For constitutive overexpression, a full-length synthetic PGX1 coding sequence (DNA 2.0) was cloned into pEarleyGate 104 (Earley et al., 2006) using the Gateway cloning system (Life Technologies) to generate the overexpression construct 35S:YFP-PGX1. For complementation experiments, fragments of the region 2.5 kb upstream of the PGX1 translation initiation site from Col genomic DNA and the full coding sequence of PGX1 from Col flower cDNA were amplified by Phusion hot start high-fidelity DNA Polymerase (Finnzyme) with gene-specific primers (Supplemental Table 1) and ligated by overlap PCR (Lu, 2005). After adding adenosine to the 3′ end of PCR product using Taq polymerase, the final PCR fragment was cloned into pCR8 using the pCR8/GW/TOPO TA cloning system (Life Technologies) and recombined into the binary vector pMDC110 (Curtis and Grossniklaus, 2003) to generate PGX1_pro:PGX1-GFP. Gel Extraction and Cycle Pure kits (Omega Bio-Tek) were used for gel and PCR purification, and a Plasmid Mini Kit (Omega Bio-Tek) was used for plasmid isolation. All amplified sequences were sequenced (dnaLIMS; Penn State University) to verify that no mutations were introduced. Col and T-DNA mutant plants were transformed with Agrobacterium tumefaciens strain GV3101 using the floral dip method (Clough and Bent, 1998). Positive transformants were selected on MS plates containing 5 μM MSO or 25 μg/mL hygromycin (Omega Scientific).

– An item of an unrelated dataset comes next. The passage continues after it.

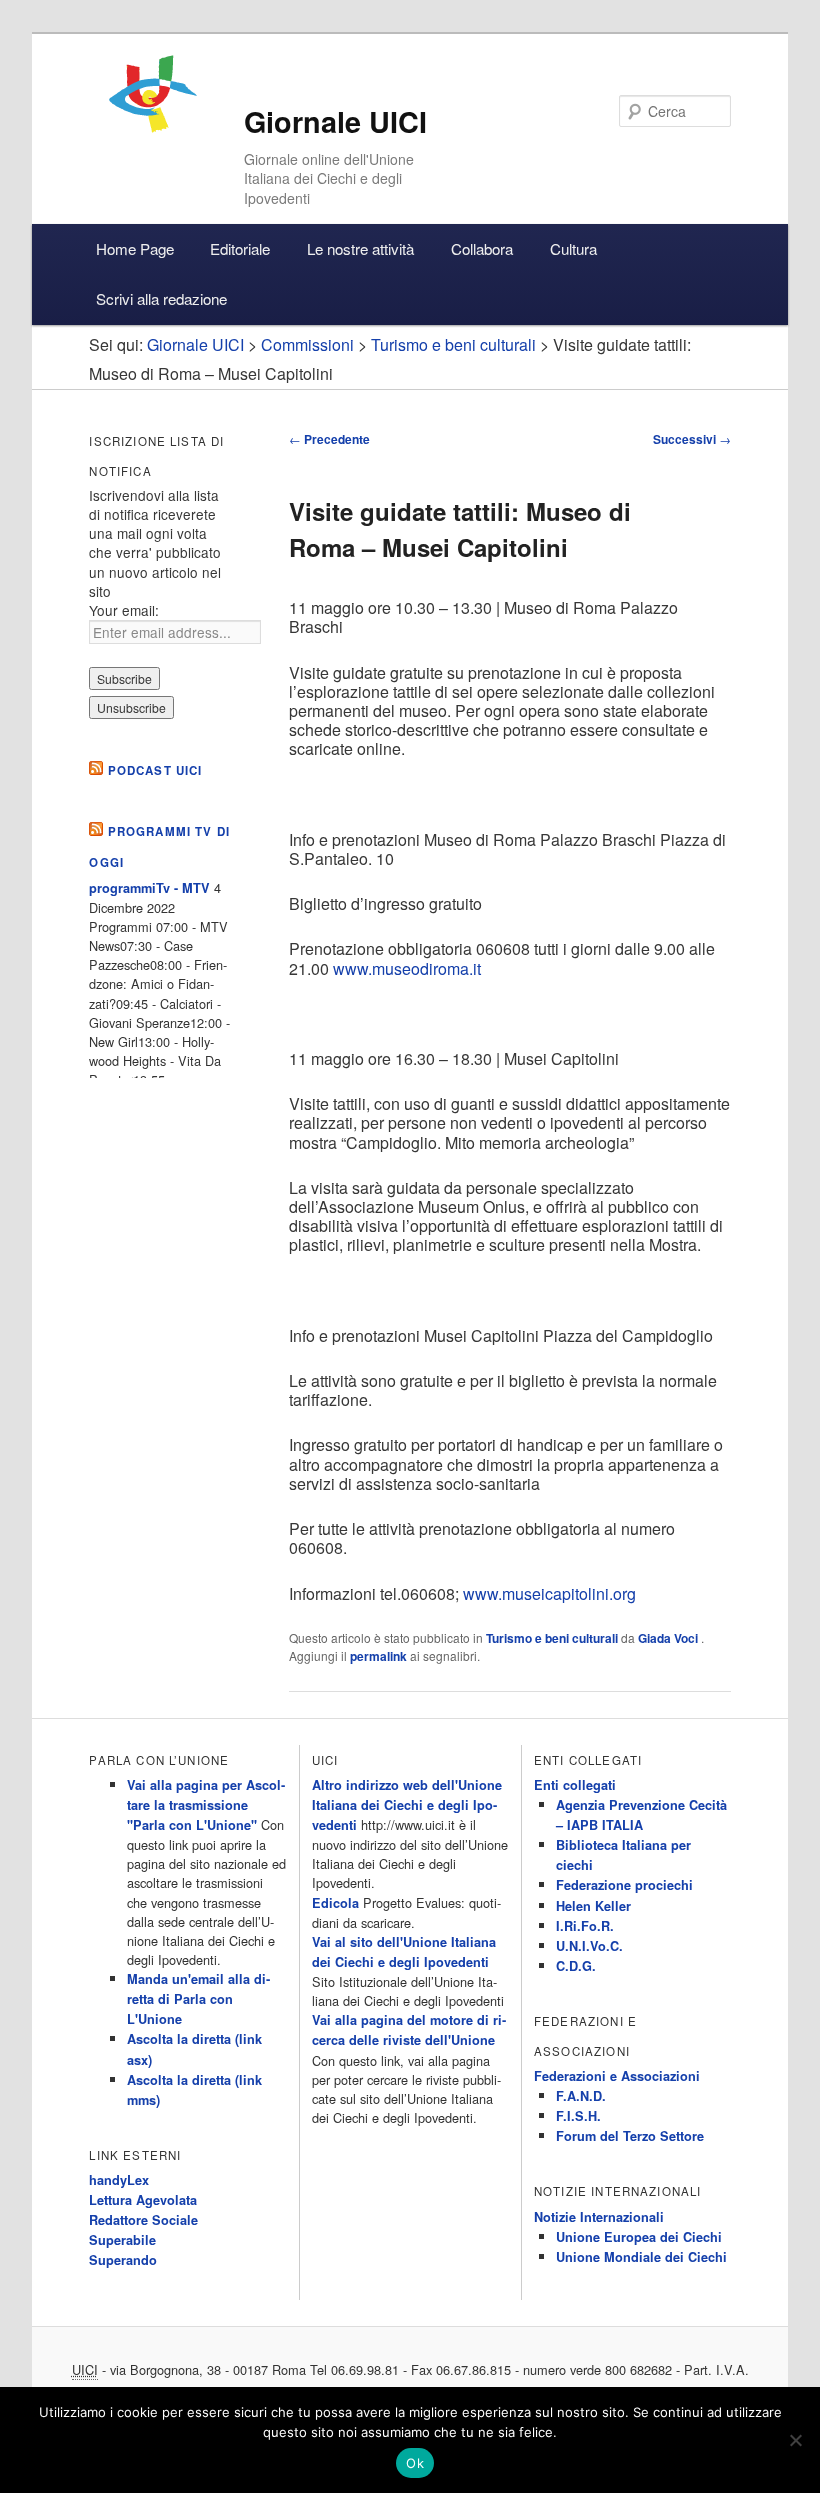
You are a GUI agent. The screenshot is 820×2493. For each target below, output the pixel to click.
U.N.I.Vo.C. (589, 1946)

Hypocotyl and Cell Length Measurements

Seeds were surface-sterilized in 30% bleach + 0.1% (w/v) SDS, washed four times with sterile water, stored at 4°C for 3 d, and sown on MS plates without Suc. Seeds were exposed to light for 4 h to stimulate germination, then wrapped in two layers of aluminum foil and grown for 6 d at 22°C. Plates with etiolated seedlings were scanned using an HP Scanjet 8300 scanner at 600 dpi, and hypocotyl lengths were measured using Image J. To measure cell length, 6-d-old etiolated seedlings were mounted in water and images of epidermal cells (at least 30 seedlings of each genotype) were recorded using a Plan Neofluar ×10 0.3–numerical aperture air objective (Zeiss) on a Zeiss Axio Observer SD spinning disk confocal microscope with a CSU-X1 spinning disk head (Yokogawa). Cell length in recorded images was quantified using ImageJ.

Gene Expression Analysis

Total RNA was extracted from seedlings and adult tissues using a Plant RNA Kit (Omega Bio-Tek). Samples were treated with RNase-free DNase I (NEB) on a column to remove genomic DNA. RNA concentration was measured by spectrophotometer (NanoDrop 2000C), and first-strand cDNA was synthesized using qScript cDNA SuperMix (Quanta Biosciences) from 500 ng DNase I-treated total RNA. RT-PCR was performed using cDNA as a template with gene-specific primers, followed by agarose gel electrophoresis. ACT2 (At3g18780) was amplified as an internal control (Czechowski et al., 2005). qPCR was performed using SYBR Green FastMix (Quanta Biosciences) with cDNA and gene-specific primers on a StepOne Plus Real-Time PCR machine (Applied Biosystems). Data were analyzed using StepOne software (Applied Biosystems) and transcript levels of PGX1 were calculated relative to ACT2 using the ΔΔCT method. Primer sequences are listed in Supplemental Table 1. In addition to measurement of mRNA expression in different tissues by qPCR, the spatial expression pattern of PGX1 was examined by promoter-GUS analysis. A 2.5-kb fragment upstream of the PGX1 start codon was amplified from Col genomic DNA, ligated into pCR8 (Life Technologies), and recombined into pMDC162 (Curtis and Grossniklaus, 2003) using LR Clonase (Life Technologies) to generate a PGX1_pro:GUS reporter gene construct. The promoter-GUS construct was transformed into Col plants as above, 20 independent transgenic lines were obtained, and T2 lines were used for expression analysis. For GUS assays, tissues were immersed in buffer containing 50 mM sodium phosphate, pH 7.2, 0.2% (v/v) Triton X-100, 2 mM 5-bromo-4-chloro-3-indolyl-β-d-glucuronic acid, and cyclohexylammonium salt (X-Gluc) and incubated at 37°C in the dark for 2 to 16 h. Tissues were decolored in 70% ethanol, and images of GUS staining were recorded using a Discovery V12 fluorescence dissecting microscope (Zeiss).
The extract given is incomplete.